#### QUESTIONS
1. Answer these questions about the blog comments on slavery, one answer per line, marked (a), (b) and (c): (a) At which two Rockford companies did the writer's immigrant grandparents work? (b) What did the writer's grandfather and great uncle die from? (c) At what date and time was the comment numbered 18 posted?
2. According to the blog comments on slavery, why did the writer not address some earlier remarks to Mr. Sweeny? Answer in one to three sentences.
3. Write the next part of the blog comments on slavery, picking up after the sentence "I am not John Kutsch, but I know who he is and supported his candidacy."

#### TEXT FOR ANALYSIS
:::
17. redrover | June 2nd, 2008 at 8:57 am
First of all, I apologize Mr. Sweeny for not addressing some of my remarks to you in my previous posting. I missed that it was you who posted some of those things that I commented on, mainly because your name was not hyperlinked in blue as it usually is.
Yes, chattel slavery was a cancer and the Founding Fathers who institutionalized it in the original Constitution were hypocrites who were putting their greed ahead of the good of the entire country.
But, the Civil War did not eliminate slavery. It only abolished chattel slavery so that it could be replaced with the more profitable wage slavery.
Why own a slave when you can rent one? That’s the big difference between the forced labor system that was used down on the plantations of the Deep South before the Civil War and the forced labor system that was used in the sweatshops of the industrial North during the industrial revolution in this country.
There is an excellent discussion on the differences between chattel and wage slavery here:
http://en.wikipedia.org/wiki/Wage_slavery#Comparison_with_chattel_slavery
I would argue that the outsourcing of high wage US manufacturing jobs to countries where the costs of production are much lower is still exploiting slave labor, just as earlier generations of US wage slaves were exploited in this country before worker protection legislation was passed and the union movement took hold.
Workers in these low-wage countries are usually subjected to long hours under sweatshop working conditions and routinely exposed in their workplaces to threats to their health and safety, just as my immigrant grandparents were early in the 20th century while working at Nelson Knitting and the Geo. D. Roper Corporation right here in Rockford.
My grandfather and my great uncle, his brother-in-law, both suffered long and died young from lung diseases they acquired while working at Ropers.
Trade barriers could be used to protect American workers from having to compete, unfairly, with the exploited and abused workers in these low wage countries, but those have been done away with by our well-paid hypocrites in Congress who have put satisfying the greed of their corporate sugar daddies ahead of the welfare of the workers of this country and the basic human rights of the exploited workers in those countries to which our manufacturing jobs have been outsourced.
18. redrover | June 2nd, 2008 at 9:21 am
Leatherneck
I am not John Kutsch, but I know who he is and supported his candidacy.
:::
#### EXTRACTED RECORDS
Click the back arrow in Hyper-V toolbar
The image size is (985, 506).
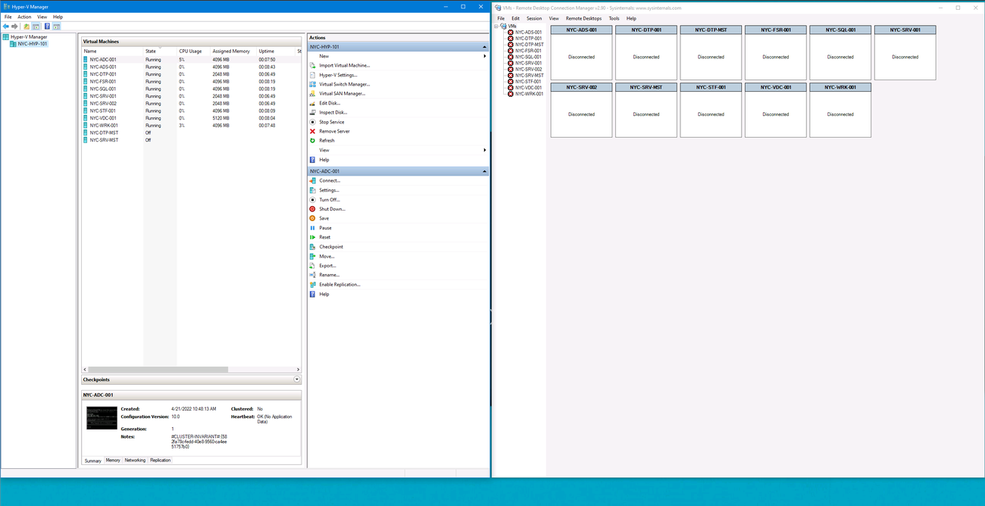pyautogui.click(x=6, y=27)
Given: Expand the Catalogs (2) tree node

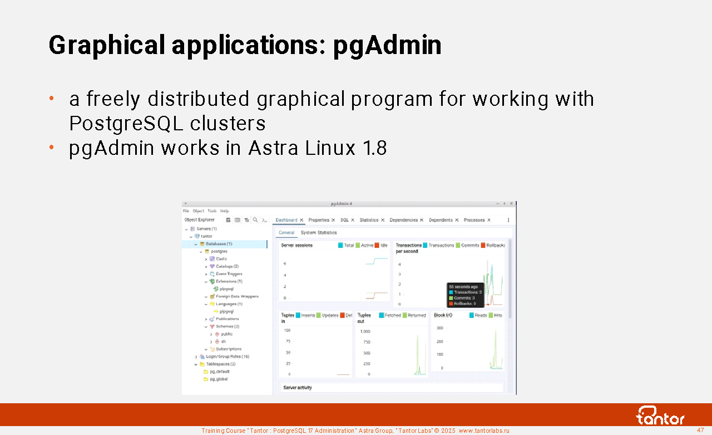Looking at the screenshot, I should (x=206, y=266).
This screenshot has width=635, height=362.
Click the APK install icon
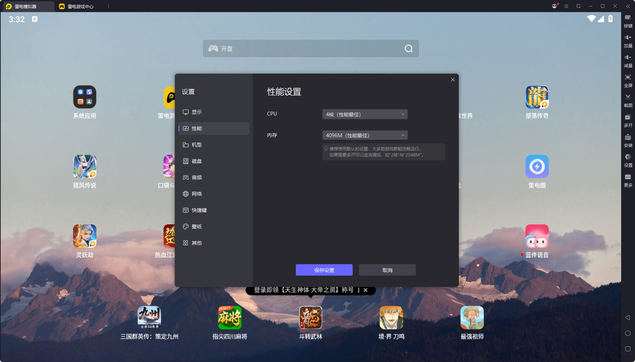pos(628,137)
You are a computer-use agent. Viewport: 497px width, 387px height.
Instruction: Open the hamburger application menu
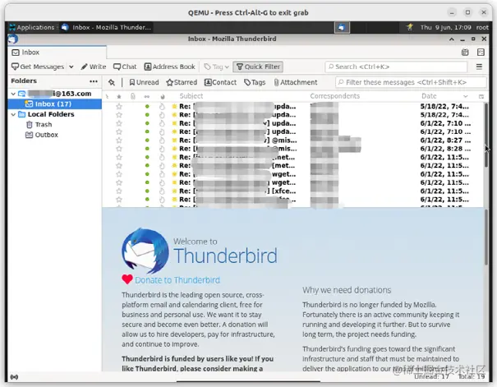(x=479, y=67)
:::
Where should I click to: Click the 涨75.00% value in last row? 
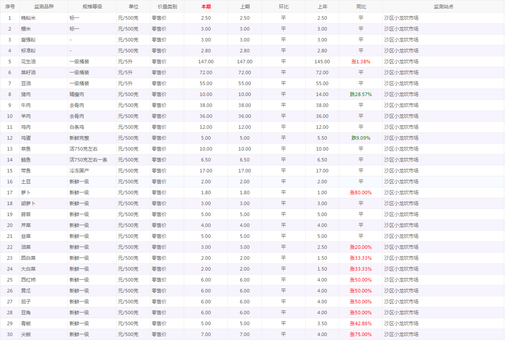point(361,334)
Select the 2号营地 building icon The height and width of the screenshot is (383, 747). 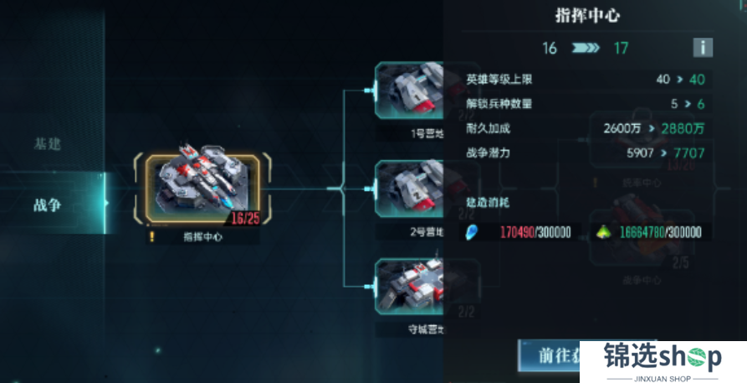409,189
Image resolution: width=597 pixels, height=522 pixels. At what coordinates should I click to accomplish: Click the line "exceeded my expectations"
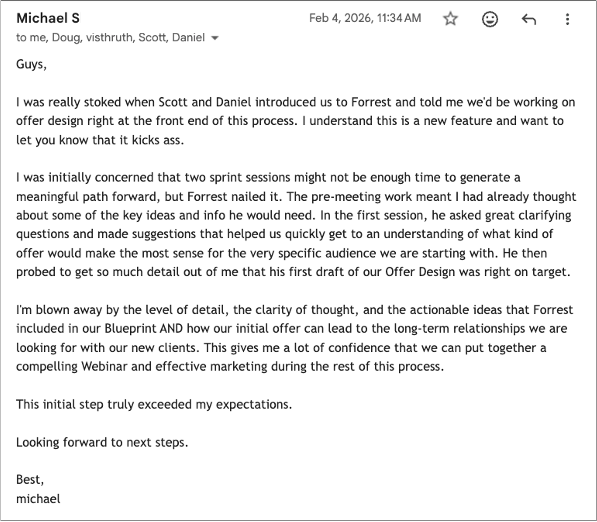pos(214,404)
:::
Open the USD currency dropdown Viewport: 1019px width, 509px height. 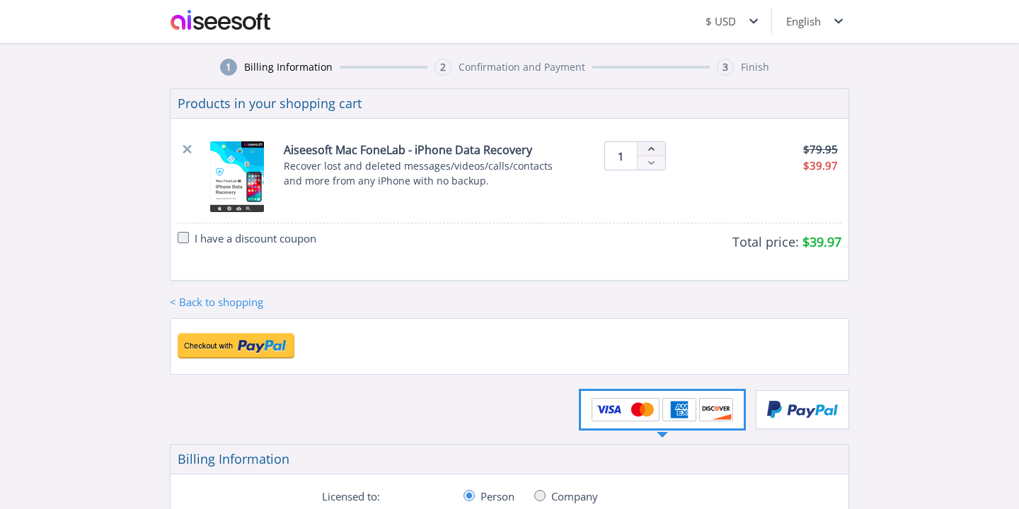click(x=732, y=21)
:::
#### RESULTS FOR THE EXERCISE
1.
(a) Nelson Knitting and the Geo. D. Roper Corporation.
(b) Lung diseases they acquired while working at Ropers.
(c) June 2nd, 2008 at 8:57 am is comment 17, and comment 18 was posted June 2nd, 2008 at 9:21 am.

2. The writer did not realize that Mr. Sweeny had posted those remarks. His name was not hyperlinked in blue as it usually is.

3.
I, too, was disappointed in his second campaign, but the man went into debt and lost income from his job just trying to present his views to the public the first time around, so it’s understandable that he was reluctant to do so the second time around.
However, if he hadn’t run, Manzullo would have been re-elected unchallenged, and that is a real crime, in my opinion.
And the criminals, in my opinion, are none other than the clique of spineless hypocrites who make up the local branch of the Democratic Party. They have this sweetheart deal with their counterparts in the Republican Party to basically divvy up the elective offices in our area and give free rides into elective office for some of their members.
This is a criminal abuse of the electoral process, but it is business as usual for the two-party tyranny.
The other thing that Democrats and Republicans agree upon is using the election law to limit access to the ballot to their own members.
They have long simply refused to abolish legislation that requires an independent or 3rd party candidate to obtain often 10 or more times as many petition signatures to get on the primary election ballot as Democrat and Republican candidates must obtain.
If that’s not a violation of the Equal Protection Clause of the 14th amendment of the U.S. Constitution, then what is?
I haven’t read Tom Friedman’s book, but I know enough about him to have no use for him or anything he has to say on nearly any topic.
He supported this criminal war in Iraq and swallowed and regurgitated, hook, line and sinker, the Bush administration’s propaganda lies about its motives and justifications for that war.
Why should I care to read anything else by such a dummy?!